Eine Strahlkraft über alle Kulturen hinaus

„Kein Gebet ist rund um den Erdball so bekannt wie das Vaterunser“, berichtet Karmelitenpater Reinhard Körner, der im brandenburgischen Birkenwerder seit Jahren Exerzitien anbietet und 2002 das Buch „Das Vaterunser – Spiritualität aus dem Gebet Jesu“ veröffentlicht hat. Seinen Recherchen zufolge wurde das Vaterunser, das Jesus ursprünglich auf Aramäisch gesprochen hat, in mehr als 1200 Sprachen übersetzt. Der Gebets- und Bibeltext eint Protestanten, Orthodoxe, Katholiken, Anglikaner und Angehörige der Freikirchen.

Unzählige Heilige und Theologen haben sich mit dem Gebet bereits in Schriftform befasst. Thomas von Aquin, Franz von Assisi, Teresa von Ávila, Meister Eckhart, Martin Luther, Romano Guardini, Papst Benedikt, nur um mal ein paar Namen zu nennen. Es soll, laut Körner, Jahre gegeben haben, in denen bis zu 40 Bücher über das Gebet publiziert wurden. 

Spätestens seit dem 2. Jahrhundert sind die Worte Jesu, die in der Bibel von den Evangelisten Matthäus und Lukas in leicht unterschiedlicher Form überliefert wurden, fester Bestandteil der Liturgie fast jeden christlichen Gottesdienstes.

Nach Ansicht des katholischen Theologen Jürgen Werbick ist das Gebet „eine Kurzfassung des christlichen Glaubens. Die Essenz gewissermaßen“, wie er im Gespräch mit dieser Zeitung sagt. Seine weltweite spirituelle Strahlkraft, „über alle Kulturen hinaus“, erklärt sich Werbick mit der urmenschlichen Sehnsucht, die das Gebet ausdrückt. Es formuliert „Hoffnungen, die tief in der Seele verankert sind“. Nach einem Gott, der trotz der unendlichen Weite und Größe des Universums jeden einzelnen Menschen im Blick hat, ihn führt und behütet, wie man sich das von einem Vater wünscht. Man spüre, dass man in der Unendlichkeit von Raum und Zeit „mehr ist als ein Staubkorn, das verweht“, sagt Werbick.

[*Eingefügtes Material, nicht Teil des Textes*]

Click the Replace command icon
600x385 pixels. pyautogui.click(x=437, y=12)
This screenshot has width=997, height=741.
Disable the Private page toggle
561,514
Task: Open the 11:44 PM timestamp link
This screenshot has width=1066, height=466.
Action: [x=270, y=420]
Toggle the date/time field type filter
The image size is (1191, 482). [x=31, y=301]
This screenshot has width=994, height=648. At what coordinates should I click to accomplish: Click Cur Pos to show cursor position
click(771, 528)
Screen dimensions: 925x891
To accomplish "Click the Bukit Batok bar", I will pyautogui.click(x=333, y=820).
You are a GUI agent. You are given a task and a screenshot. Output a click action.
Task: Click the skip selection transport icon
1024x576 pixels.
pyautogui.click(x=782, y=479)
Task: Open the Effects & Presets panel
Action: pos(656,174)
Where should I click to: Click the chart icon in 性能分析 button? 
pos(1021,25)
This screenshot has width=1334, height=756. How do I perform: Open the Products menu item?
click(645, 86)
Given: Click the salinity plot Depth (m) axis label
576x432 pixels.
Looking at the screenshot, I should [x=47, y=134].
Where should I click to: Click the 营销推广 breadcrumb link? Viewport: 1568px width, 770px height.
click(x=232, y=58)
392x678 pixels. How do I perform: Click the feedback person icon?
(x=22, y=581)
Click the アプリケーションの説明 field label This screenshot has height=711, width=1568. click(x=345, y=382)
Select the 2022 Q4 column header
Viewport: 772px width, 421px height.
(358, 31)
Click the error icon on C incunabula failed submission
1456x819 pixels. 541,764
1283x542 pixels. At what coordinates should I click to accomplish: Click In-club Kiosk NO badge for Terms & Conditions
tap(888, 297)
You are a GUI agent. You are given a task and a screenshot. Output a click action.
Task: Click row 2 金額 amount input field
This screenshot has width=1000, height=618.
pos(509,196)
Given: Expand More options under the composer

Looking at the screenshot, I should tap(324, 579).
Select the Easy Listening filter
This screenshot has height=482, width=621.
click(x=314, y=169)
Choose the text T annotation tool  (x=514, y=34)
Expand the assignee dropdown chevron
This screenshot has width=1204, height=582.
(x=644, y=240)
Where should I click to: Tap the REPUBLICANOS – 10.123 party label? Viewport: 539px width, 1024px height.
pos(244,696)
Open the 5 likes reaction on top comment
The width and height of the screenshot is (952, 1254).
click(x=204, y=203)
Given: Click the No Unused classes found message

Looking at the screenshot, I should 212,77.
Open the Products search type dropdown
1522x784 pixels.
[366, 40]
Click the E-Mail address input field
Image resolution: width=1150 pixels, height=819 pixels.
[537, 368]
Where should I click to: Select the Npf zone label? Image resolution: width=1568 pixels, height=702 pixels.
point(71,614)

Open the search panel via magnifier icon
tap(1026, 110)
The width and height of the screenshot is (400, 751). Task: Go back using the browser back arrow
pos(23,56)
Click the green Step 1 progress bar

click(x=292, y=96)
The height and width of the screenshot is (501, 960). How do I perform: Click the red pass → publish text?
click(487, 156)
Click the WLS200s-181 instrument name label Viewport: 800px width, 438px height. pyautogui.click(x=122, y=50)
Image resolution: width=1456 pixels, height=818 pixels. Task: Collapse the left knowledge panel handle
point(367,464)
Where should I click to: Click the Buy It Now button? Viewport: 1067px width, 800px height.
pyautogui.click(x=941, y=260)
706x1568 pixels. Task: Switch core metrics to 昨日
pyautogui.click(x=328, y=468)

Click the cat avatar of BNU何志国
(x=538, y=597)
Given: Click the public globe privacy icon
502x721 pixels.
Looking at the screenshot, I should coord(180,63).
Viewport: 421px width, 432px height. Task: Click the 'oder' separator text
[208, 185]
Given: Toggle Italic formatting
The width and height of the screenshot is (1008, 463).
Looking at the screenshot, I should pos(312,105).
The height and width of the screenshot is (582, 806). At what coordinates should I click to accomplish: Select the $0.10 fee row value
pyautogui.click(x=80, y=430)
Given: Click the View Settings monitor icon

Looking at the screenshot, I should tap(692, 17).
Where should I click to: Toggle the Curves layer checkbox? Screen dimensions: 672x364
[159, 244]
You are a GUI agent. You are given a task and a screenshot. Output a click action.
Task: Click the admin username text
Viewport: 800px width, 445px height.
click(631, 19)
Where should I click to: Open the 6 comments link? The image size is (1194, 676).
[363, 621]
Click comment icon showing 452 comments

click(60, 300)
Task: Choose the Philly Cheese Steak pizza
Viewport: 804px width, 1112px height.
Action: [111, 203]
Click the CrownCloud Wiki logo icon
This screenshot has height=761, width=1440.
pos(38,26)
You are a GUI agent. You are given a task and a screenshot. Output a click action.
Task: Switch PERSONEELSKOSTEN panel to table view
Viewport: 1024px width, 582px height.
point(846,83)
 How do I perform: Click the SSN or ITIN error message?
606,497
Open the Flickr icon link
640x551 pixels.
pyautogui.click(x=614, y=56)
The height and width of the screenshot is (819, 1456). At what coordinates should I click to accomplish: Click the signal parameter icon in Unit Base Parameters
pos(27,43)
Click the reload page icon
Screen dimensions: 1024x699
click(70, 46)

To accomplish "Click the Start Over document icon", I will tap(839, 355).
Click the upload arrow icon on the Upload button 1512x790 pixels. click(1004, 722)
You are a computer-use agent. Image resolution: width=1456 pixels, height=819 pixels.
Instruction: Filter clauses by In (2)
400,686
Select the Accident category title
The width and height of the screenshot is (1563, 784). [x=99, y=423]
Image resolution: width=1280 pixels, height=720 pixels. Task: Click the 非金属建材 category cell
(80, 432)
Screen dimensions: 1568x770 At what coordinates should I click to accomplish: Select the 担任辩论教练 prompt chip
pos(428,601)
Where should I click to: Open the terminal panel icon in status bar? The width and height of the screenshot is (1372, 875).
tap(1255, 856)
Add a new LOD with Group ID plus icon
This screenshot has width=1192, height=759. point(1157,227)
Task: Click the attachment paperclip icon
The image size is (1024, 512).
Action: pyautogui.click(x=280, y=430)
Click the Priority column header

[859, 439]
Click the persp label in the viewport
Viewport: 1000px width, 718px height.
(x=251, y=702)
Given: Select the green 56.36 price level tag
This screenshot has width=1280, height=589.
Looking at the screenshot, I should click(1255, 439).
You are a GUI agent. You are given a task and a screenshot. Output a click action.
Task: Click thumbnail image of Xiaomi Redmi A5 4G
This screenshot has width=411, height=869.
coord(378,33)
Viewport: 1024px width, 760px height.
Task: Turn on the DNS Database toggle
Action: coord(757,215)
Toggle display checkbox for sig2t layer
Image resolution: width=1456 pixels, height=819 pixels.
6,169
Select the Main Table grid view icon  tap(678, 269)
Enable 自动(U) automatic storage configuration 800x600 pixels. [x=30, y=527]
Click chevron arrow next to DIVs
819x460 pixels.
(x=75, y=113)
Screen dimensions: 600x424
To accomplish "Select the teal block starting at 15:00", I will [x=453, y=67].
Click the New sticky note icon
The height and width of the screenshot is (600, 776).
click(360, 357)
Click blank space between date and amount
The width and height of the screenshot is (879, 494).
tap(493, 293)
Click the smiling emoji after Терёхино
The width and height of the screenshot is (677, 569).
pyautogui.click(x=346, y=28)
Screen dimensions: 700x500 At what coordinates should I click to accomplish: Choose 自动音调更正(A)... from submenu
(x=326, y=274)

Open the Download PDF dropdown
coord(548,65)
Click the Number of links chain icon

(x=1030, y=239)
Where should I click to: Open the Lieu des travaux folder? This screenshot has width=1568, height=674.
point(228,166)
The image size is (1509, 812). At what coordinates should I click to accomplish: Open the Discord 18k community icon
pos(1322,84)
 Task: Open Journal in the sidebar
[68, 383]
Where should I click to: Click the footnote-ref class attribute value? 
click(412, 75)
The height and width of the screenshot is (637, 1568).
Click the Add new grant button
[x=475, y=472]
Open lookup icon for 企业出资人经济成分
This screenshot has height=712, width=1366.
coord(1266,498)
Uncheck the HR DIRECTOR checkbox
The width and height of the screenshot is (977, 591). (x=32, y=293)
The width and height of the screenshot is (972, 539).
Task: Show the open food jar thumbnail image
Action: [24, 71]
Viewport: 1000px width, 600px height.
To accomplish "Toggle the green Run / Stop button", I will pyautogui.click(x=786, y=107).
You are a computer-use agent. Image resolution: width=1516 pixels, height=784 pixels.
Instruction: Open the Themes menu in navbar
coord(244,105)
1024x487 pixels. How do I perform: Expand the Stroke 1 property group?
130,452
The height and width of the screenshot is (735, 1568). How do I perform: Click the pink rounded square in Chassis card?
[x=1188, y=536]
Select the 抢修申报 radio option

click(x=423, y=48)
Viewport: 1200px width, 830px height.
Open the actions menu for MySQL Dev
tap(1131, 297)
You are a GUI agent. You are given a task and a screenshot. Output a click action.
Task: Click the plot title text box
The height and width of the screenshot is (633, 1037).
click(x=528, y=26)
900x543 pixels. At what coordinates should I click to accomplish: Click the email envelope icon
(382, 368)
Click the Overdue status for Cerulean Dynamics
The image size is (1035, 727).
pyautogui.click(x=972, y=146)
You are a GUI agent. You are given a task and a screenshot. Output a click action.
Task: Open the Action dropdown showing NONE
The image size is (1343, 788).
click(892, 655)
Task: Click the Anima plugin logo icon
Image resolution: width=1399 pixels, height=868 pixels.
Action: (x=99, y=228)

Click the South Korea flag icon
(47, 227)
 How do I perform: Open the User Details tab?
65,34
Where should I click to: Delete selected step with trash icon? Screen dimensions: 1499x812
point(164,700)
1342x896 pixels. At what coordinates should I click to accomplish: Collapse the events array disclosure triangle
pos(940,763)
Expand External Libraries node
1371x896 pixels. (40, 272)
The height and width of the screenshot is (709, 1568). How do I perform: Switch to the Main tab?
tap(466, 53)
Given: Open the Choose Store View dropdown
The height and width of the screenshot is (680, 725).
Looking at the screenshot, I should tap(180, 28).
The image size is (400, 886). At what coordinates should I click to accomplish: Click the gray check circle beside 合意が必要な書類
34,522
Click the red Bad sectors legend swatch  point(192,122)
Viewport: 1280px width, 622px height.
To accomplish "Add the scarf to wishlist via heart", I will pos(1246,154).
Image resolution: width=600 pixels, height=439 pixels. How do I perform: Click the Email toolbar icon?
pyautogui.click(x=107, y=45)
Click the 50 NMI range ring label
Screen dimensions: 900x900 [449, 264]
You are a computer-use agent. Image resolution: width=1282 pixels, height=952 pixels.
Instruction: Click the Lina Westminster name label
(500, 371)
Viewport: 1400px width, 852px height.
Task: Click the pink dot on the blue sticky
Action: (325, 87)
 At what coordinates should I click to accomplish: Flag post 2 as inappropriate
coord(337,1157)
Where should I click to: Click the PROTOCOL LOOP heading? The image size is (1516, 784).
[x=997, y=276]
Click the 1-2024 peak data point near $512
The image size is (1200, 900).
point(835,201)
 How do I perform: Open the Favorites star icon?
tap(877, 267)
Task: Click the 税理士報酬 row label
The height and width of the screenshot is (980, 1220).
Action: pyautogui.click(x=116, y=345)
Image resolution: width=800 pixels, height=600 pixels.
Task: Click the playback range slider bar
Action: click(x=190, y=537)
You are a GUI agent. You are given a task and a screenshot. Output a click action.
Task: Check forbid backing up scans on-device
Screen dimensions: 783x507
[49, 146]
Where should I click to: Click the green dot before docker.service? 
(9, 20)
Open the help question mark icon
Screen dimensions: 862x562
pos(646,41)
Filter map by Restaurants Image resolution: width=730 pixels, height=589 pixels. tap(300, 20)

Seinen Ursprung hat das Gebet Jesu im jüdischen Kaddisch, in dem ebenfalls die Größe und der Name Gottes gepriesen und geheiligt werden. „Das Vaterunser ist aber nicht nur aus dem jüdischen Beten herausgewachsen, es hat Ausstrahlungen auch in den Koran gefunden“, erklärt Werbick. Am besten herausgearbeitet hat diese interreligiöse Bedeutung wahrscheinlich der evangelische Theologe Hans-Martin Barth in seinem Buch „Das Vaterunser – Inspiration zwischen Religionen und säkularer Welt“. 

Auch diese innere Verbindung der drei großen Buchreligionen ist in Jerusalem fast überall spürbar. Während die Besucher der Pater-Noster-Kirche an einzelnen Steintafeln stehen bleiben und dabei manchmal still ihre Lippen bewegen, werden vom warmen Orientwind gelegentlich die Rufe des Muezzins von der Al Aqsa-Moschee über das Kidron-Tal in das christliche Gotteshaus getragen. Die Moschee ist die drittwichtigste Pilgerstätte des Islams. 

Felsendom, Grabeskirche und Klagemauer

Überhaupt hat man vom Ölberg einen wunderbaren Blick auf die Altstadt Jerusalems, in der gleich drei Weltreligionen beheimatet sind. Man sieht die goldene Kuppel des muslimischen Felsendoms, den Turm der Grabeskirche Christi. Auch die Klagemauer, die wichtigste heilige Stätte des Judentums, ist von der Pater-Noster-Kirche nur 20 Gehminuten entfernt.